■ Data to use ■
-------------------------

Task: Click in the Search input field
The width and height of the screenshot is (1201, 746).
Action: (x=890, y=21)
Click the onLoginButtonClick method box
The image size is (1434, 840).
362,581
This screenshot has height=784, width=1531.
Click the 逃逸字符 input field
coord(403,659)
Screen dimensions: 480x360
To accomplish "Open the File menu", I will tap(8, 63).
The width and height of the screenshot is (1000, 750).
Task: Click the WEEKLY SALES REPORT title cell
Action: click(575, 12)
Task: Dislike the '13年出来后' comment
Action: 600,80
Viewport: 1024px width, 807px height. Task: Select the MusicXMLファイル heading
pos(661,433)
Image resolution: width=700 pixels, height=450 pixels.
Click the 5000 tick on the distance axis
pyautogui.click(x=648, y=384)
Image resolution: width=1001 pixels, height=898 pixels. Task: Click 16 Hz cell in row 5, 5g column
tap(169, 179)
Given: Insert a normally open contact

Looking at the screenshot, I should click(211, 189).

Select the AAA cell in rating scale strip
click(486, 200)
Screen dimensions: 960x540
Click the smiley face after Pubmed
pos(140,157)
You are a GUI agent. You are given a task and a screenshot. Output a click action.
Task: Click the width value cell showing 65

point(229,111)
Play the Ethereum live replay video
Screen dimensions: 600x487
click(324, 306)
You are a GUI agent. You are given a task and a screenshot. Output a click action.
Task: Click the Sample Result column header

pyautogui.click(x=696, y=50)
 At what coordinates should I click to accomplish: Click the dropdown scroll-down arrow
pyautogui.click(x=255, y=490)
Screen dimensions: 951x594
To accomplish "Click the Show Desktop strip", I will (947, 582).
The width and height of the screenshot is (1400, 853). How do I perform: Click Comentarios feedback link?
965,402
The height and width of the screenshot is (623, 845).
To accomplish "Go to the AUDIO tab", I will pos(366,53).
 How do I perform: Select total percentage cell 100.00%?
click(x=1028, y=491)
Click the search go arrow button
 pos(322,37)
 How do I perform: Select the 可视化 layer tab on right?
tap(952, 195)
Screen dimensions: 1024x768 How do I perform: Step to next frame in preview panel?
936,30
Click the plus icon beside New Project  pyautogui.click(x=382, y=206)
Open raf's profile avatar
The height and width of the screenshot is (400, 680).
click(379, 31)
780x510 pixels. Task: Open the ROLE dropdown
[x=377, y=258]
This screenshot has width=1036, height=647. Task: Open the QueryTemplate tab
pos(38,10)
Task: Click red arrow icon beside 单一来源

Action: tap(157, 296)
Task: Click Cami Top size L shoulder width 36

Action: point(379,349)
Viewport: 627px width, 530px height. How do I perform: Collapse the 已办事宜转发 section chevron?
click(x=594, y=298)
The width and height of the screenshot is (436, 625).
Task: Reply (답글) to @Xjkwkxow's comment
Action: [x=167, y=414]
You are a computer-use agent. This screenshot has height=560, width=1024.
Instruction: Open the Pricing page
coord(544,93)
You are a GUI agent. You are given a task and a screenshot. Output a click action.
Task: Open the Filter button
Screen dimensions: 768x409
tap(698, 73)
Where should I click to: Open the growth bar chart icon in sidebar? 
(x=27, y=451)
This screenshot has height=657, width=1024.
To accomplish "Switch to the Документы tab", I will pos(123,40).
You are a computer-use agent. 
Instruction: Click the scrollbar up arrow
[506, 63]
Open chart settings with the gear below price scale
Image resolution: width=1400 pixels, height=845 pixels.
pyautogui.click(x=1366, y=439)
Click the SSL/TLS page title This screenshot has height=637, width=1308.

-------------------------

■ What you will do ■
Write the entries out again exactly.

■ Answer section ■
Task: Click in the Search input field
The width and height of the screenshot is (1201, 746).
Action: (x=890, y=21)
Click the onLoginButtonClick method box
The image size is (1434, 840).
362,581
This screenshot has height=784, width=1531.
Click the 逃逸字符 input field
coord(403,659)
Screen dimensions: 480x360
To accomplish "Open the File menu", I will tap(8, 63).
The width and height of the screenshot is (1000, 750).
Task: Click the WEEKLY SALES REPORT title cell
Action: click(575, 12)
Task: Dislike the '13年出来后' comment
Action: 600,80
Viewport: 1024px width, 807px height. Task: Select the MusicXMLファイル heading
pos(661,433)
Image resolution: width=700 pixels, height=450 pixels.
Click the 5000 tick on the distance axis
pyautogui.click(x=648, y=384)
Image resolution: width=1001 pixels, height=898 pixels. Task: Click 16 Hz cell in row 5, 5g column
tap(169, 179)
Given: Insert a normally open contact

Looking at the screenshot, I should click(211, 189).

Select the AAA cell in rating scale strip
click(486, 200)
Screen dimensions: 960x540
Click the smiley face after Pubmed
pos(140,157)
You are a GUI agent. You are given a task and a screenshot. Output a click action.
Task: Click the width value cell showing 65

point(229,111)
Play the Ethereum live replay video
Screen dimensions: 600x487
click(324, 306)
You are a GUI agent. You are given a task and a screenshot. Output a click action.
Task: Click the Sample Result column header

pyautogui.click(x=696, y=50)
 At what coordinates should I click to accomplish: Click the dropdown scroll-down arrow
pyautogui.click(x=255, y=490)
Screen dimensions: 951x594
To accomplish "Click the Show Desktop strip", I will (947, 582).
The width and height of the screenshot is (1400, 853). How do I perform: Click Comentarios feedback link?
965,402
The height and width of the screenshot is (623, 845).
To accomplish "Go to the AUDIO tab", I will pos(366,53).
 How do I perform: Select total percentage cell 100.00%?
click(x=1028, y=491)
Click the search go arrow button
 pos(322,37)
 How do I perform: Select the 可视化 layer tab on right?
tap(952, 195)
Screen dimensions: 1024x768 How do I perform: Step to next frame in preview panel?
936,30
Click the plus icon beside New Project  pyautogui.click(x=382, y=206)
Open raf's profile avatar
The height and width of the screenshot is (400, 680).
click(379, 31)
780x510 pixels. Task: Open the ROLE dropdown
[x=377, y=258]
This screenshot has width=1036, height=647. Task: Open the QueryTemplate tab
pos(38,10)
Task: Click red arrow icon beside 单一来源

Action: tap(157, 296)
Task: Click Cami Top size L shoulder width 36

Action: point(379,349)
Viewport: 627px width, 530px height. How do I perform: Collapse the 已办事宜转发 section chevron?
click(x=594, y=298)
The width and height of the screenshot is (436, 625).
Task: Reply (답글) to @Xjkwkxow's comment
Action: [x=167, y=414]
You are a computer-use agent. This screenshot has height=560, width=1024.
Instruction: Open the Pricing page
coord(544,93)
You are a GUI agent. You are given a task and a screenshot. Output a click action.
Task: Open the Filter button
Screen dimensions: 768x409
tap(698, 73)
Where should I click to: Open the growth bar chart icon in sidebar? 
(x=27, y=451)
This screenshot has height=657, width=1024.
To accomplish "Switch to the Документы tab", I will pos(123,40).
You are a computer-use agent. 
Instruction: Click the scrollbar up arrow
[506, 63]
Open chart settings with the gear below price scale
Image resolution: width=1400 pixels, height=845 pixels.
pyautogui.click(x=1366, y=439)
Click the SSL/TLS page title This screenshot has height=637, width=1308.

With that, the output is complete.